-- Opening Marker --

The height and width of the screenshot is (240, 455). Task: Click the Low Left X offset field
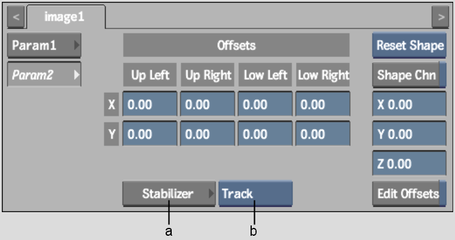[265, 104]
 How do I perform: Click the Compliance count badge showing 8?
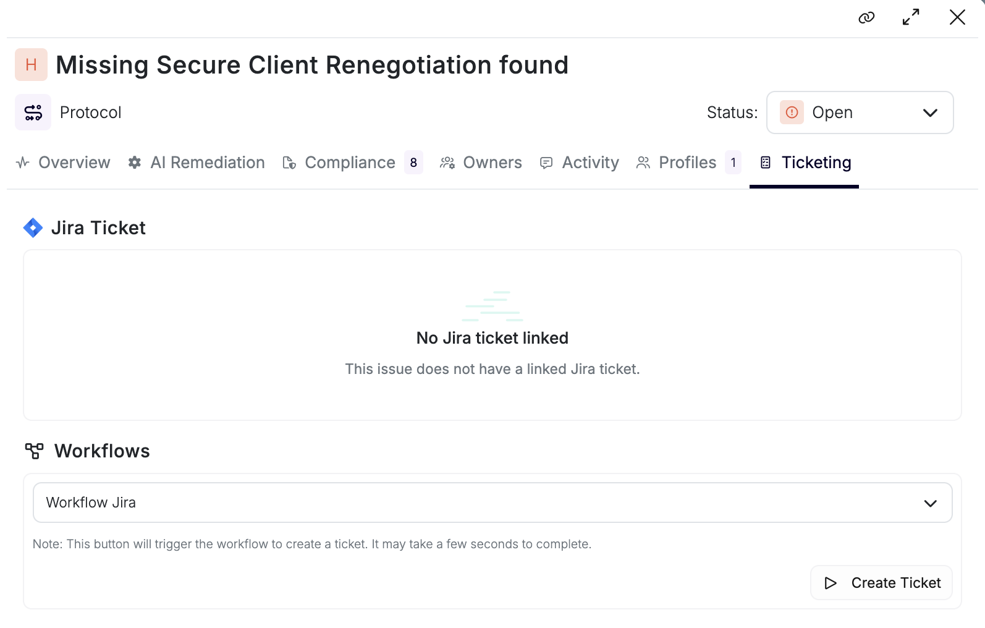[x=413, y=163]
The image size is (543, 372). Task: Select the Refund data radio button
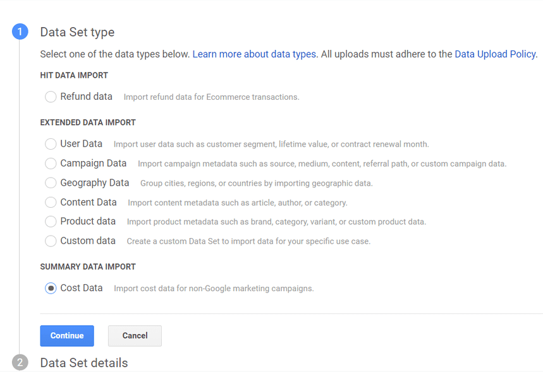[x=51, y=97]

-- Closing Marker --

> EXERCISE REQUIREMENTS: Every line from the one holding "How do I perform: Click" through the end of the records above must be reproduced verbatim, pictures excepted.

> THE COMPLETED TASK:
 How do I perform: Click the Compliance count badge showing 8?
[x=413, y=163]
The image size is (543, 372). Task: Select the Refund data radio button
[x=51, y=97]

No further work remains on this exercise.